> _Exercise instructions_
• a. Reproduce the part of the Blackgold thread below word for word, starting at "## System (28" and ending at "Walkabout (10 November 2011)".
• b. Write what comes next in the Blackgold thread below, picking up after its last line.

# BGG - Blackgold International Holdings



## System (28 October 2010)

Blackgold International Holdings' assets are in the Chongqing Province of west-central China. It controls two mines and 800 staff that currently produce about 700,000 tonnes of thermal coal each year, predicted to rise to 1.2 million tonnes by 2012.

Blackgold is proposing to list on the ASX in November 2010 with an initial market capitalisation of $234 million, with 30 per cent of the equity offered in the float. 

http://www.blackgoldglobal.net


----------



## Walkabout (10 November 2011)

System said:


> Blackgold International Holdings' assets are in the Chongqing Province of west-central China. It controls two mines and 800 staff that currently produce about 700,000 tonnes of thermal coal each year, predicted to rise to 1.2 million tonnes by 2012.
> 
> Blackgold is proposing to list on the ASX in November 2010 with an initial market capitalisation of $234 million, with 30 per cent of the equity offered in the float.
> 
> http://www.blackgoldglobal.net




This stock looks good to me.. What do you guys think???


----------



## Joe Blow (10 November 2011)

Walkabout said:


> This stock looks good to me.. What do you guys think???




Hi Walkabout. Can you tell us a little more about why you think BGG "looks good"?


----------



## eswr (15 November 2011)

> _Dataset section_
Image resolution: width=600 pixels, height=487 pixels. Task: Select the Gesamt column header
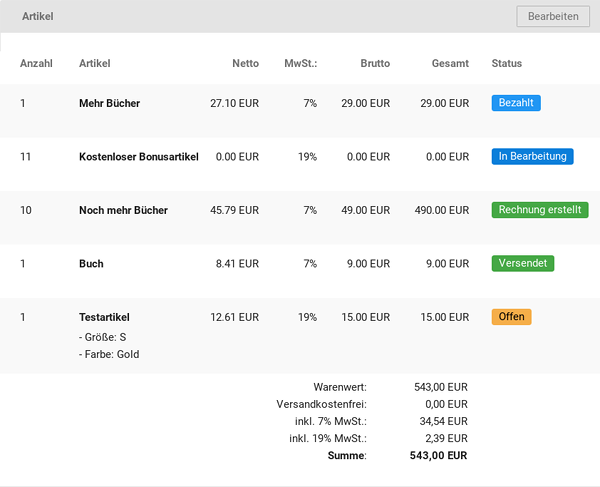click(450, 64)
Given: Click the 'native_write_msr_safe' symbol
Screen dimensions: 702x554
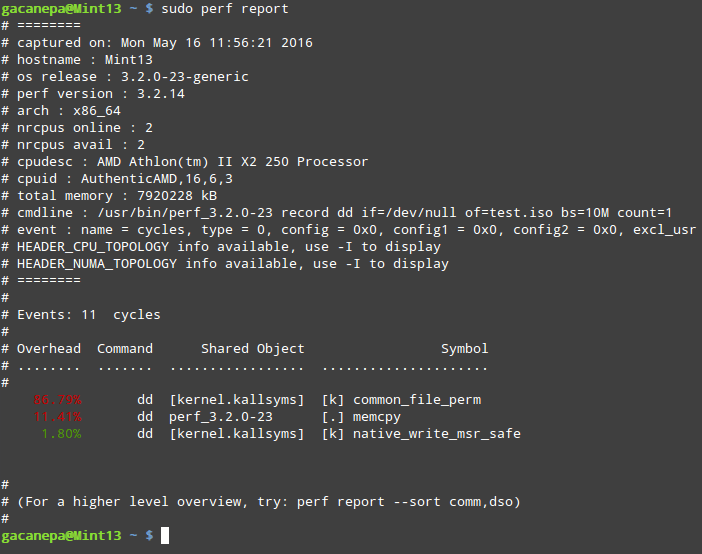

> _Task responses_
• a.
## System (28 October 2010)

Blackgold International Holdings' assets are in the Chongqing Province of west-central China. It controls two mines and 800 staff that currently produce about 700,000 tonnes of thermal coal each year, predicted to rise to 1.2 million tonnes by 2012.

Blackgold is proposing to list on the ASX in November 2010 with an initial market capitalisation of $234 million, with 30 per cent of the equity offered in the float. 

http://www.blackgoldglobal.net


----------



## Walkabout (10 November 2011)

• b.
Joe Blow said:


> Hi Walkabout. Can you tell us a little more about why you think BGG "looks good"?



View attachment CKL BGG Research Update Report Oct 2011.pdf


Have a look at this broker research - lots of cash generation and strong growth potential


----------



## noirua (15 November 2011)

eswr said:


> View attachment 45180
> 
> 
> Have a look at this broker research - lots of cash generation and strong growth potential




I can't say I'm quite so keen on this $193m market cap coal miner in China.  All the mines are thermal coal with principal producers Caotang and Heiiwan; Wushan, also a thermal mine, was purchased fairly recently.
3mtpa is the target for 2014 and that's not really that much.


----------



## laurie (9 February 2012)

Jumped on today liked the updated JORC thats available on their site dated 7th Feb 2012.One big advantage with BGG is they have no carbon tax or if they have in the future it will not be anywhere what we a charging miners


----------



## neon_tetra (9 May 2014)

*BGG - Blackgold International*

Blackgold Int Hlds (BGG) 

This stock is unbelievably undervalued.

It operates four mines in China, it has proven reserve of 65.33mt and probable reserve of 37mt which totals 102.3 million tonnes of proved and probable reserves.
The majority of Blackgold's coal are also high value 'Anthracite' coal.

According to Comsec -
Revenues where 77.6m in 2011/10, 88.5m in 2012/10  and 270.3m in 2013/13 
returning profits of 22.9m, 40.2m, and 50.1m for the last 3 financial years.

Return on Equity of 28.6%,33.4%,27.2% 

Debt/Equity ratio of 28.8% 

It currently trade @16cents.
I believe it's worth at least double if not triple the current market price.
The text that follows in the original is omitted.